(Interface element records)
========================

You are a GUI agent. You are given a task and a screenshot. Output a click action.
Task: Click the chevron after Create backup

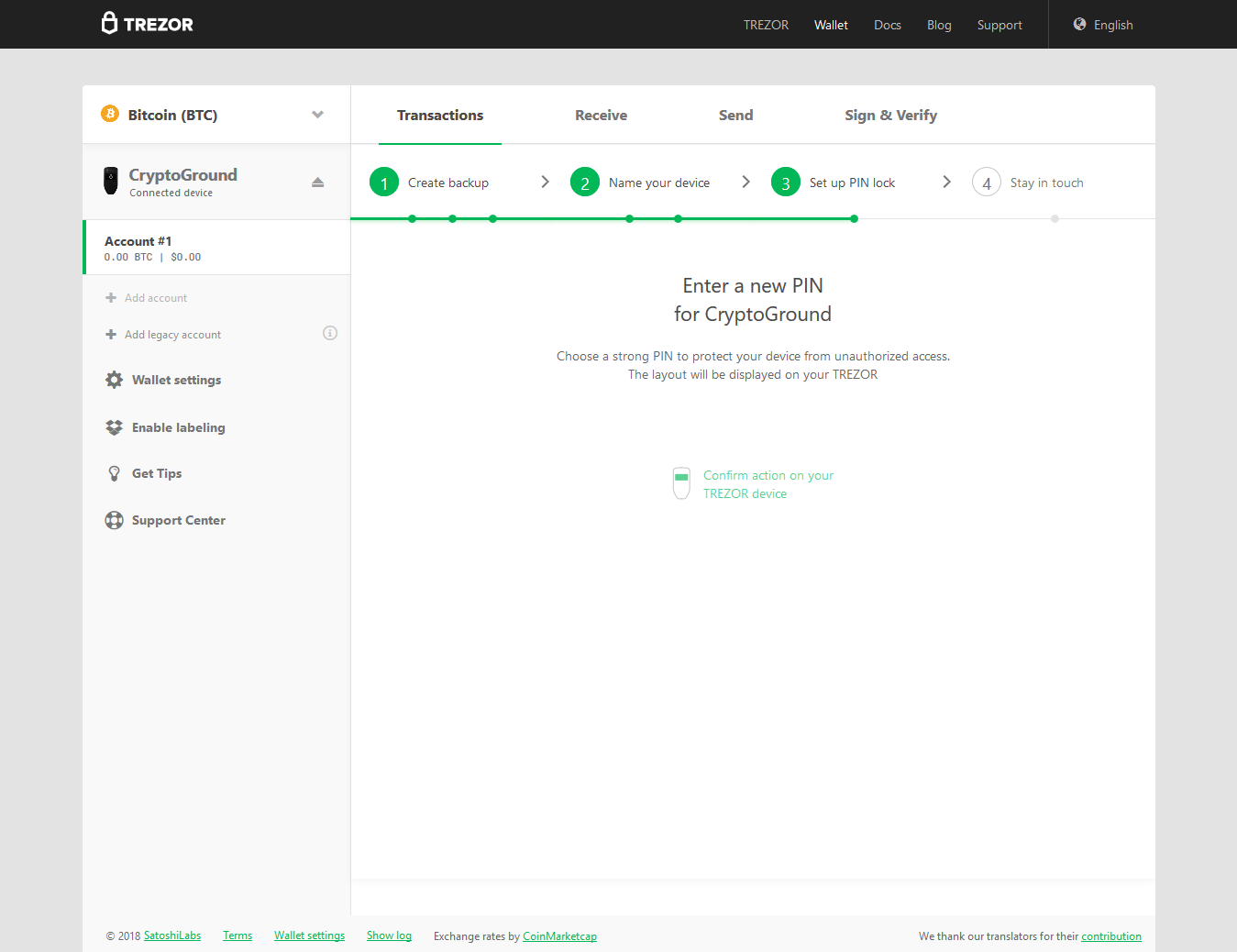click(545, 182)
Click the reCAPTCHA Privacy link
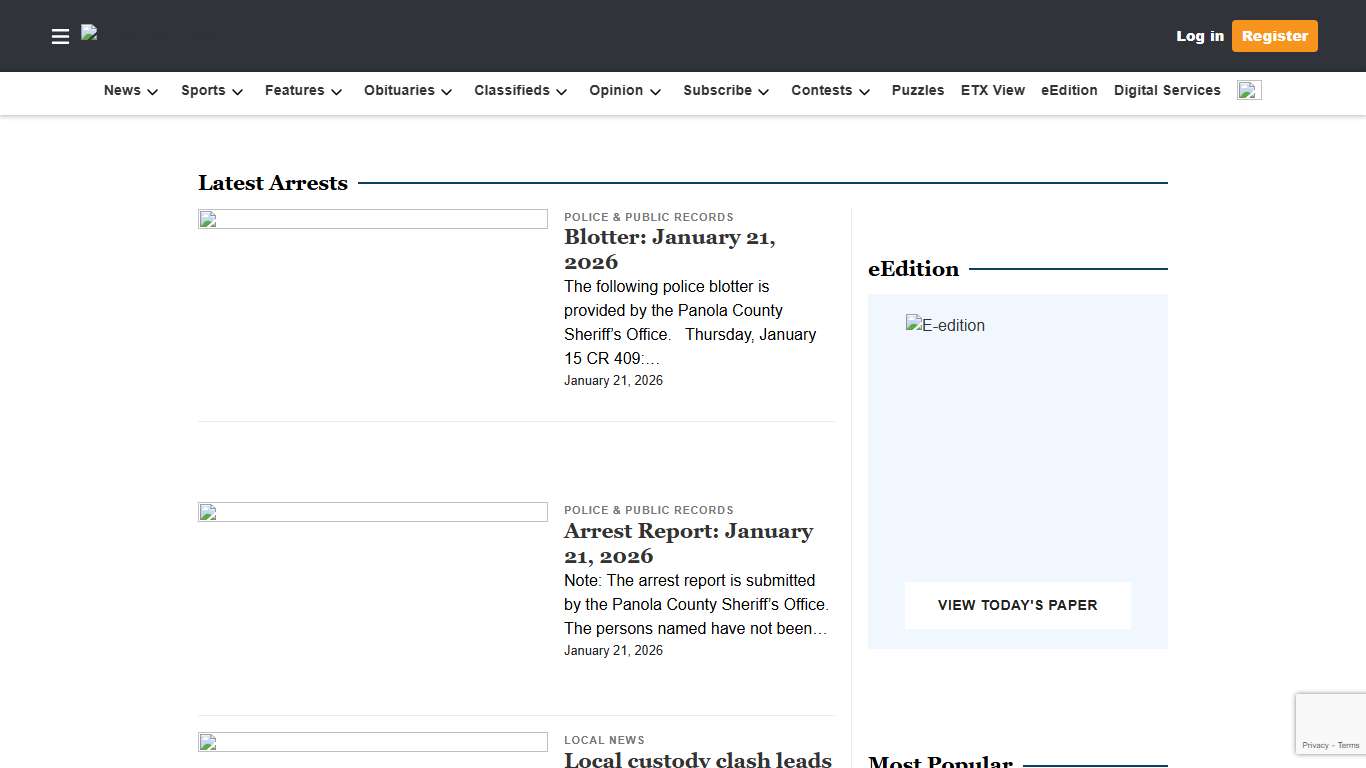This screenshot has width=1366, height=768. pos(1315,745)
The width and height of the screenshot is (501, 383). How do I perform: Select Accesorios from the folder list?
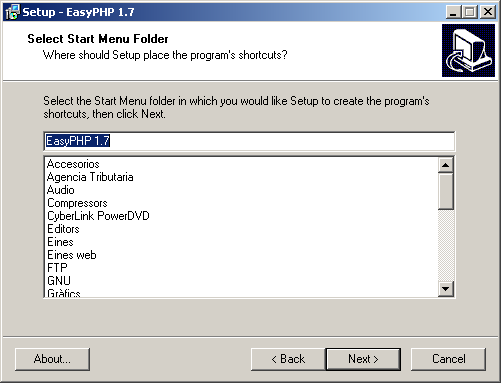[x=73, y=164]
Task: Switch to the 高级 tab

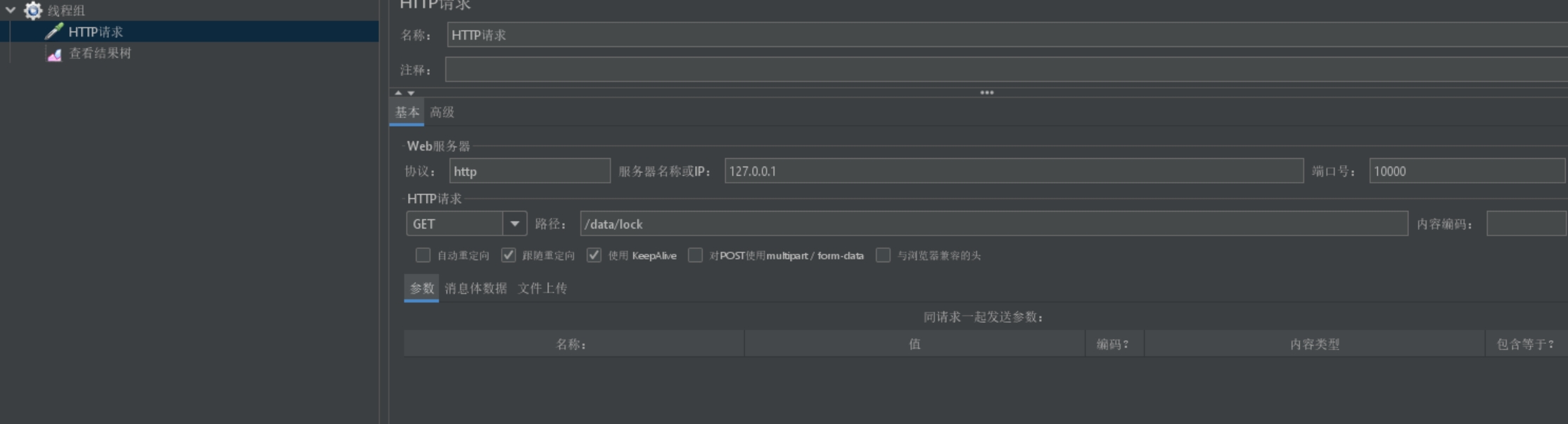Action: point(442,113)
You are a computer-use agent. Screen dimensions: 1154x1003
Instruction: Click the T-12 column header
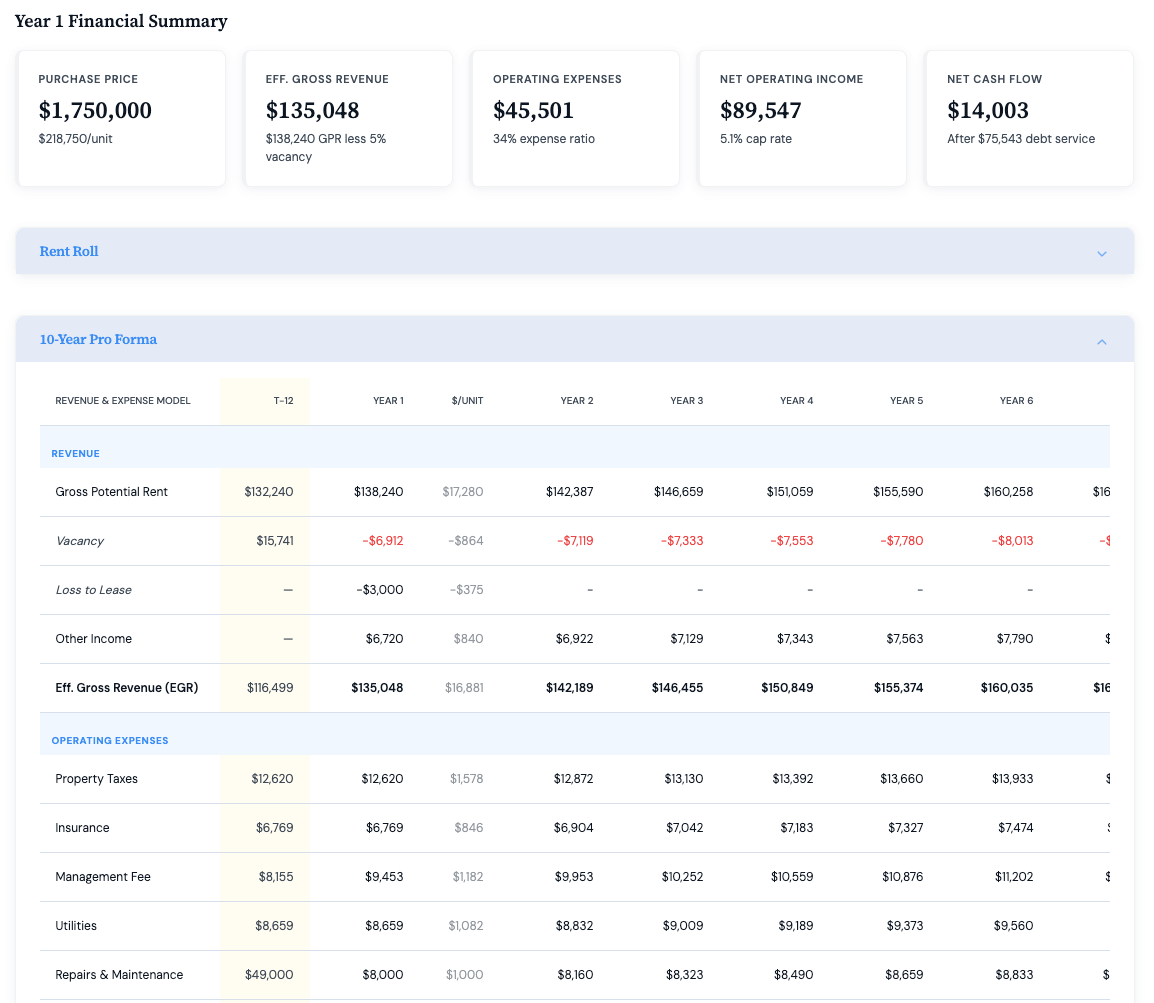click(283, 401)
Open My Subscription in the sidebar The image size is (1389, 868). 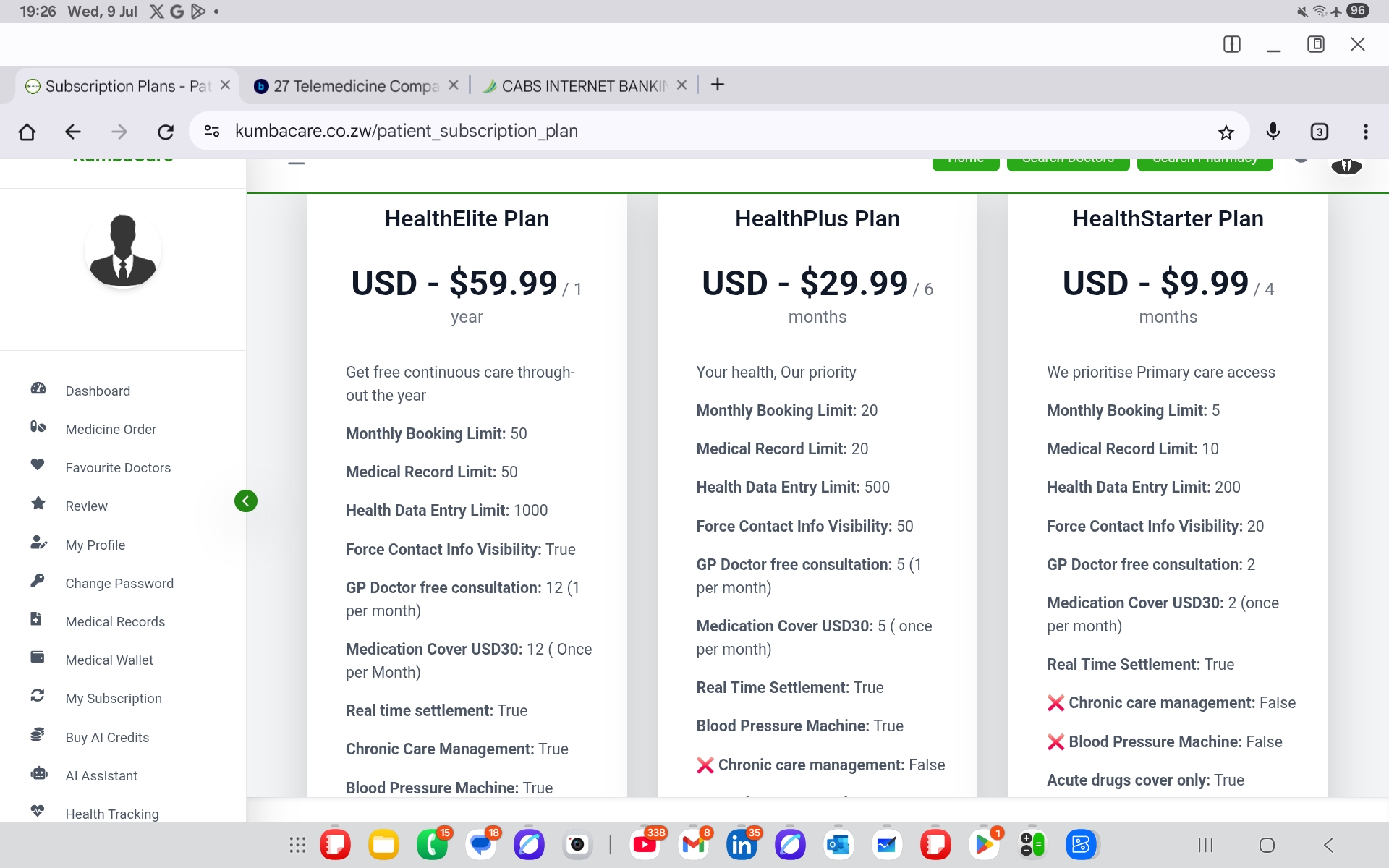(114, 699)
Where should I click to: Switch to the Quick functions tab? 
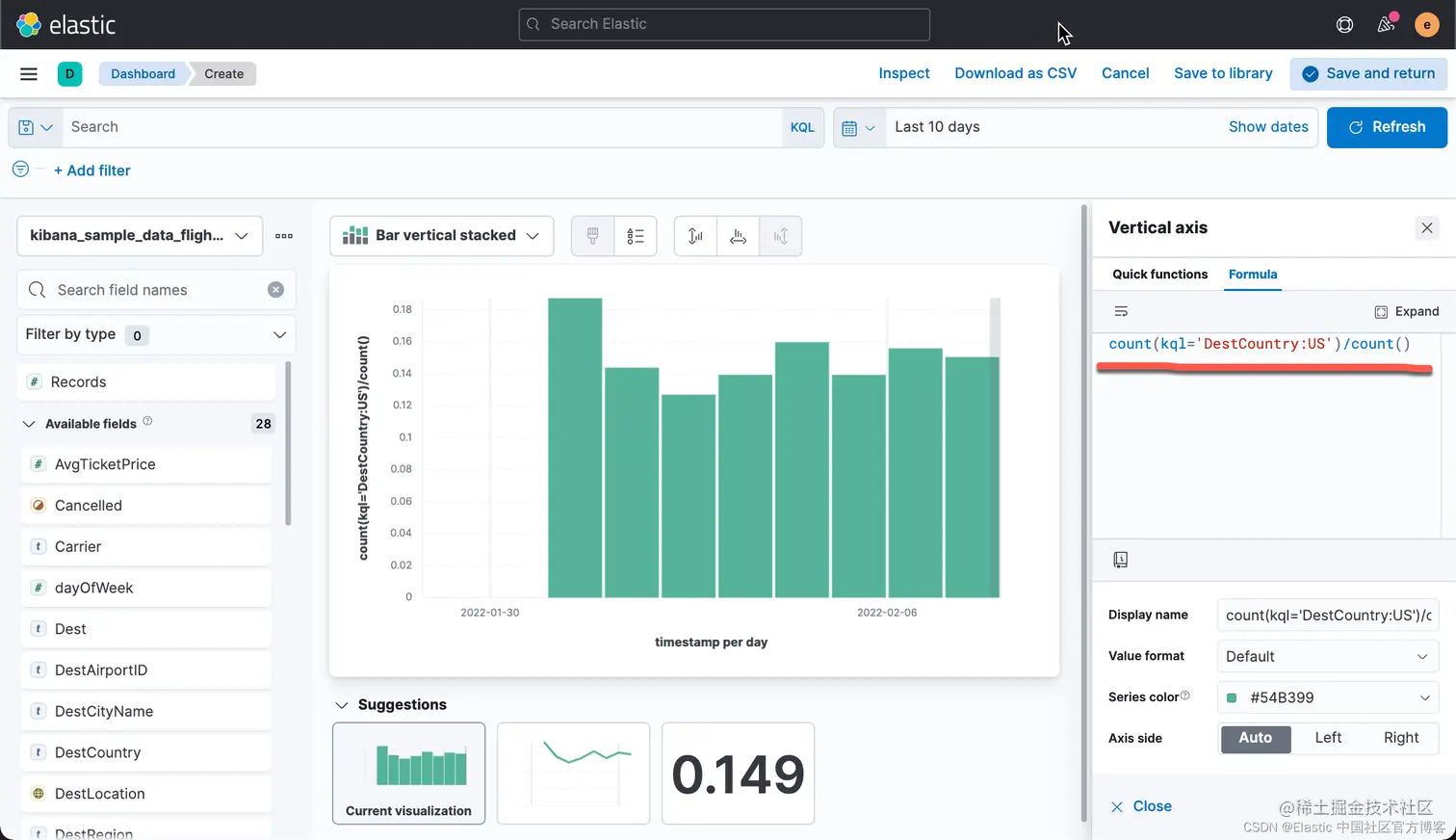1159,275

========================

EXERCISE: Change "folder list" to "folder tree" in the records, starting with the line that contains "Click the reCAPTCHA Privacy link" and going on through the line that contains "Action: point(442,113)". Reproduce only those lines with all else unchanged, and omit the pictures.

RESPONSE TO THE EXERCISE:
Click the reCAPTCHA Privacy link
This screenshot has width=1366, height=768. pos(1315,745)
The width and height of the screenshot is (501, 383). How do I perform: Select Accesorios from the folder tree?
[x=73, y=164]
Task: Switch to the 高级 tab

Action: point(442,113)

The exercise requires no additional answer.